What happened to the control group? These kids underwent the usual Mauritian experience of attendance at
petite écoles
that focused on a traditional ABC curriculum.
16
No lunch, milk, or structured exercise was provided. For lunch, children typically ate rice and bread.

Stratified random sampling was conducted to select which 100 of the 1,795 would enter the environmental enrichment. From the remainder, 355 controls were selected who matched the enrichment group on ten cognitive, psychophysiological, and demographic measures. We then followed up on the children for eighteen years.

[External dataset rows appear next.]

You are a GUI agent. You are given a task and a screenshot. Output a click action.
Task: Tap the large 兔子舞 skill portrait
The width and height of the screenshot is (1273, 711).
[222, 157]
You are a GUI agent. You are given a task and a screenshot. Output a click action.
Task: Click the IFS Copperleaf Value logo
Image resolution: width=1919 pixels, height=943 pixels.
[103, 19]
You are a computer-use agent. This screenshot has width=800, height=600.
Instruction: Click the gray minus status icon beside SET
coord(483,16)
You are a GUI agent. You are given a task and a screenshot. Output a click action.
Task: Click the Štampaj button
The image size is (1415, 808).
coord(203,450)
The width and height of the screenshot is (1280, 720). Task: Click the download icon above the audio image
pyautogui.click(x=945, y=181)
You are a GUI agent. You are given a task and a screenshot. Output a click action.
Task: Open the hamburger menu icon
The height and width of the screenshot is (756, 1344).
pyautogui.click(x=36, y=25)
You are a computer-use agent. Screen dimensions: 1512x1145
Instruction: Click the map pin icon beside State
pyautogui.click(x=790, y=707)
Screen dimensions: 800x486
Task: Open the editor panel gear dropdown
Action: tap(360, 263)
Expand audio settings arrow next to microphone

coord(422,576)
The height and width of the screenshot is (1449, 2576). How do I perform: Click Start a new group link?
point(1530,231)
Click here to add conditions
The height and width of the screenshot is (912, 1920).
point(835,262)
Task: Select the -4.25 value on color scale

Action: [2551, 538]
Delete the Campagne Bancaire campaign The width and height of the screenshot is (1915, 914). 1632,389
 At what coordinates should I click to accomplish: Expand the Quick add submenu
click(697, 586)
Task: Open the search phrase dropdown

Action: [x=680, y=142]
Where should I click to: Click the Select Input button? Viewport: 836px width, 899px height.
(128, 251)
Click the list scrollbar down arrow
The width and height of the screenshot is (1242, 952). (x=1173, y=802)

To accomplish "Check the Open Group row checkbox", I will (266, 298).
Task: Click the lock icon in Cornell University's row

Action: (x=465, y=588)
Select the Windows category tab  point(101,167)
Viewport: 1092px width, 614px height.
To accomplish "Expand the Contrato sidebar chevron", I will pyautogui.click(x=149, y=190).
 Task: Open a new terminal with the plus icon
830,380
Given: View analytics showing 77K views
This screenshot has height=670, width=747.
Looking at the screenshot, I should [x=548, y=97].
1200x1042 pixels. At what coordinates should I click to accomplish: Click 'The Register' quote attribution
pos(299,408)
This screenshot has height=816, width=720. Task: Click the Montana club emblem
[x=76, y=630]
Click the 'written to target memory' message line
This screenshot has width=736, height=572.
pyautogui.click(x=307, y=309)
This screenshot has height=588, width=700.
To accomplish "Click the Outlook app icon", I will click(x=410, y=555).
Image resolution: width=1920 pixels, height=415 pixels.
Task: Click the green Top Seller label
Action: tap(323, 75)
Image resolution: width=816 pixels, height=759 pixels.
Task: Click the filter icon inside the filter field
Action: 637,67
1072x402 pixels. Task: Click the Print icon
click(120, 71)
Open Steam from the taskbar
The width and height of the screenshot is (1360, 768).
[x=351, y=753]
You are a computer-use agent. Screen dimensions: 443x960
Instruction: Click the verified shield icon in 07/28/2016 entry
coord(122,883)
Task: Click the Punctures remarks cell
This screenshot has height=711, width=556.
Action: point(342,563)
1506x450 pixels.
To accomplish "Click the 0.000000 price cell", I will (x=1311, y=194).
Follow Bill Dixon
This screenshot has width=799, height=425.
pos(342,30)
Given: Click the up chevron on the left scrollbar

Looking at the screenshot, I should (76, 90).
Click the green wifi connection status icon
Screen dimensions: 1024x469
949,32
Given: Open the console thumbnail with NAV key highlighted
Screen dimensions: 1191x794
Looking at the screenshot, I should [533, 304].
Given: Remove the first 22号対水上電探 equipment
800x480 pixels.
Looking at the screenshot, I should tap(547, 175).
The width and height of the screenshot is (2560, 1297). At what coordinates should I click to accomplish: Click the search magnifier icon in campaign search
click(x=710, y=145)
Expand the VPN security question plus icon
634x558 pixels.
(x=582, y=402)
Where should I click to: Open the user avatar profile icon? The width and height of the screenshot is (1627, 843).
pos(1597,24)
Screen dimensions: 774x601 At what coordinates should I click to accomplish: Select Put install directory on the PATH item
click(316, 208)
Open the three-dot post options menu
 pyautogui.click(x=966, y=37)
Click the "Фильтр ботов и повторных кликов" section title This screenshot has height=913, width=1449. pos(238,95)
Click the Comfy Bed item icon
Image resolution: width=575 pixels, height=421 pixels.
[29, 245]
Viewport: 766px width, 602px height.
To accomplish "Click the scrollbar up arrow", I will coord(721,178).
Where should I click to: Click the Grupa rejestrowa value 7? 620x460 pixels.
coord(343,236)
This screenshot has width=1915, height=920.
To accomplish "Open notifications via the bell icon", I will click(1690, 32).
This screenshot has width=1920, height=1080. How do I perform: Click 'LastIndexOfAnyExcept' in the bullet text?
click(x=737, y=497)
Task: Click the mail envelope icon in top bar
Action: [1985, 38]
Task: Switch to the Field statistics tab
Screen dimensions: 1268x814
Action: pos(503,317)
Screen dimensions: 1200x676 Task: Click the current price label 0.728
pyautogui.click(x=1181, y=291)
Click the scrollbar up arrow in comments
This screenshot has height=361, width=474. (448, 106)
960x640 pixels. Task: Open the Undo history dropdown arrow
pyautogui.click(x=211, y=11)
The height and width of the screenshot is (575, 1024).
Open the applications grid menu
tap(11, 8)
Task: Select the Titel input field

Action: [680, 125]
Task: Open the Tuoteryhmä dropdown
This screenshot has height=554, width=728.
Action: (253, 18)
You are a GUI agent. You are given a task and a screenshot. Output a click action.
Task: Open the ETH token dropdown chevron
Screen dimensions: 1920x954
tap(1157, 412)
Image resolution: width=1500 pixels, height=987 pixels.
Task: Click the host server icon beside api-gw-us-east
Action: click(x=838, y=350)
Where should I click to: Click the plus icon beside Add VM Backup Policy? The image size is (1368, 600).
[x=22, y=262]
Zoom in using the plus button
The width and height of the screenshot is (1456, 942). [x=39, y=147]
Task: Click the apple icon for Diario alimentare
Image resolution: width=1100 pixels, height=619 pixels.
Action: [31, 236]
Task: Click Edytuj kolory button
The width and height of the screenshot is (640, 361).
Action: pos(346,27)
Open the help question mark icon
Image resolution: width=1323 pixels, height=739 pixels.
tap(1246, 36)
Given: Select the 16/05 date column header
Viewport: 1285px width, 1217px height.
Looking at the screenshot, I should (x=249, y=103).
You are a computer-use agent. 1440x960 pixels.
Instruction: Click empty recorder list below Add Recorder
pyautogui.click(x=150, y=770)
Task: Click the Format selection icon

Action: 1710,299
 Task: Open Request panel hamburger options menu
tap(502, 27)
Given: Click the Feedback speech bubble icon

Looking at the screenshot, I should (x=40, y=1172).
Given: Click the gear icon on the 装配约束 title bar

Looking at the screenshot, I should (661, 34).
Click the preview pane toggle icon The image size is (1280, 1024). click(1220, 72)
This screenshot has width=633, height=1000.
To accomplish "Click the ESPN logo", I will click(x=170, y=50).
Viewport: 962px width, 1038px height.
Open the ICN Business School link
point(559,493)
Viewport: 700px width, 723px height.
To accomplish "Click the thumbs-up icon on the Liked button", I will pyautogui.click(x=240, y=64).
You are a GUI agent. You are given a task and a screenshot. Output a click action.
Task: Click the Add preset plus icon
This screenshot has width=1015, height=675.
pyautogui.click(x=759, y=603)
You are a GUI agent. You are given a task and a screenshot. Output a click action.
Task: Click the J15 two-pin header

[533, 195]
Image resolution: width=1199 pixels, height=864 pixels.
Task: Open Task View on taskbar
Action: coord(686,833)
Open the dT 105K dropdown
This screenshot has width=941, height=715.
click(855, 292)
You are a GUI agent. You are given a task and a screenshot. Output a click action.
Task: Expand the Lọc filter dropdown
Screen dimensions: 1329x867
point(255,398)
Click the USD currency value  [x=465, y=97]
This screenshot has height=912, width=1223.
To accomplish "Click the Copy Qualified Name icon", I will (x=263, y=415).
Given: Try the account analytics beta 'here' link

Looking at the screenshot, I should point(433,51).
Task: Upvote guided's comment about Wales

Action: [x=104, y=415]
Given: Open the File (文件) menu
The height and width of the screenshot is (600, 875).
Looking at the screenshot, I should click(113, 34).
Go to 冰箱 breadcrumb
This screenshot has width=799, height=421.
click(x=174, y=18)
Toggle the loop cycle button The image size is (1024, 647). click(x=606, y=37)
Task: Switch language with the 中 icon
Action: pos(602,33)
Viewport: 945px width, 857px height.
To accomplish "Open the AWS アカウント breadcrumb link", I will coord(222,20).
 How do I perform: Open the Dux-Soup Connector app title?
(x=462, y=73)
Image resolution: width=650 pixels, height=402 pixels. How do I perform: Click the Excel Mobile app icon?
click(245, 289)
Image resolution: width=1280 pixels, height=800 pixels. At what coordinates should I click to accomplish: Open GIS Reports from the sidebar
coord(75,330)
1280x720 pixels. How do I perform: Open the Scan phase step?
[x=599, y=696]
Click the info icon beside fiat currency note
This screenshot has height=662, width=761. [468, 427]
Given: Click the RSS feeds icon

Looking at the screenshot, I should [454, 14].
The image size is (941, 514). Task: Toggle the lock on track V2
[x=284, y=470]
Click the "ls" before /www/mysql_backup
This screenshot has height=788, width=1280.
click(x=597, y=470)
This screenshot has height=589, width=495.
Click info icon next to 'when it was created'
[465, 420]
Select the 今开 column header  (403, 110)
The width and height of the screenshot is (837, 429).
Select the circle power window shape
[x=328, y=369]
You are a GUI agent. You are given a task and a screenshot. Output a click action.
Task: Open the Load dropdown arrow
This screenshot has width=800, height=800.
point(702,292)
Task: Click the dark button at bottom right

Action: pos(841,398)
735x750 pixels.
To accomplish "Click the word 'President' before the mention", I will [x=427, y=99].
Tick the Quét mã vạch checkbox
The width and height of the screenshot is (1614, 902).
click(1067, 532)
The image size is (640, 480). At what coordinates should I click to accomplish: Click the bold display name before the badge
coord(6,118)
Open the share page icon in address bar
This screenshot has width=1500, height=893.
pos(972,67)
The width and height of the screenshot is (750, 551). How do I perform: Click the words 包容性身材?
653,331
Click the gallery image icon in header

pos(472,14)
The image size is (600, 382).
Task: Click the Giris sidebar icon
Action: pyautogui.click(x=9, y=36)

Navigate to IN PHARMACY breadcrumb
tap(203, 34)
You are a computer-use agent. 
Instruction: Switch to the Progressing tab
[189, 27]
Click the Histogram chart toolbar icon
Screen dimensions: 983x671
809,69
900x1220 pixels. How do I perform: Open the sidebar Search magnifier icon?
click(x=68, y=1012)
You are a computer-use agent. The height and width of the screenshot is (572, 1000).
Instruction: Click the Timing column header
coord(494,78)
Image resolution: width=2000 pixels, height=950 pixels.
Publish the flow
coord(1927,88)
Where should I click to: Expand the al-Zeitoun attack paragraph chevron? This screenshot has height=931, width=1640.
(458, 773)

What were the results? At age eleven we reassessed the children on a psychophysiological measure of
attention—
skin-conductance
orienting. The bigger the sweat-rate response to the tones played over headphones, the greater the attention that is being paid. The two groups were matched very exactly on this measure at age three—before the intervention began.
17
When they were retested eight years later, at age eleven, the enrichment group showed a 61 percent increase in orienting—a big jump in their ability to focus their attention and be alert to what was going on around them.
18

We also measured their
EEG—
brain-wave activity—at age eleven. Brain waves can be grouped into four basic frequency bands. Right now, as you are reading this, fast-wave
beta activity predominates because your brain is aroused and activated, scanning this page, absorbing the text, and forming associations. When you are relaxed,
alpha predominates. When you are asleep, however, slow-wave
delta activity takes over. When you are awake but not very alert, you have more sluggish
theta activity. Children in general have relatively more slow-wave theta activity because their brains are immature and still developing. We found that children from the environmentally enriched group showed significantly
less
theta activity than the controls six years after the intervention
had finished.
19
Their brains had matured more and become more aroused. In developmental terms their brains were 1.1 years older than those of the controls.
20

We then followed the children up for another six years, and behavior problems were assessed at age seventeen. The enriched children had significantly lower scores on ratings of
conduct disorder and
hyperactivity. They were less cruel to others, not so likely to pick fights, not so hot-tempered, and less likely to
bully other children. In addition, they were less likely to be bouncing around the place and seeking out stimulation.
21

We continued to follow them. When they were aged twentythree we interviewed all the subjects on their perpetration of criminal offending using a structured interview to measure self-reported crime.
22
Those who admitted to committing a criminal offense were categorized as an offender. In addition, we also scoured every single courthouse in Mauritius and searched the records for registrations of offenses that included property damage, drug use, violence, and drunk driving—we excluded petty offenses like parking fines or a lack of vehicle registration. The enriched children showed a 34.6 percent reduction in self-reported offending compared with controls.
23
For court convictions the enriched group had a much-reduced rate of offending, at 3.6 percent compared with 9.9 percent in the control group—but this difference just failed to reach statistical significance.
24
The enrichment really did seem to make a difference—even twenty years later.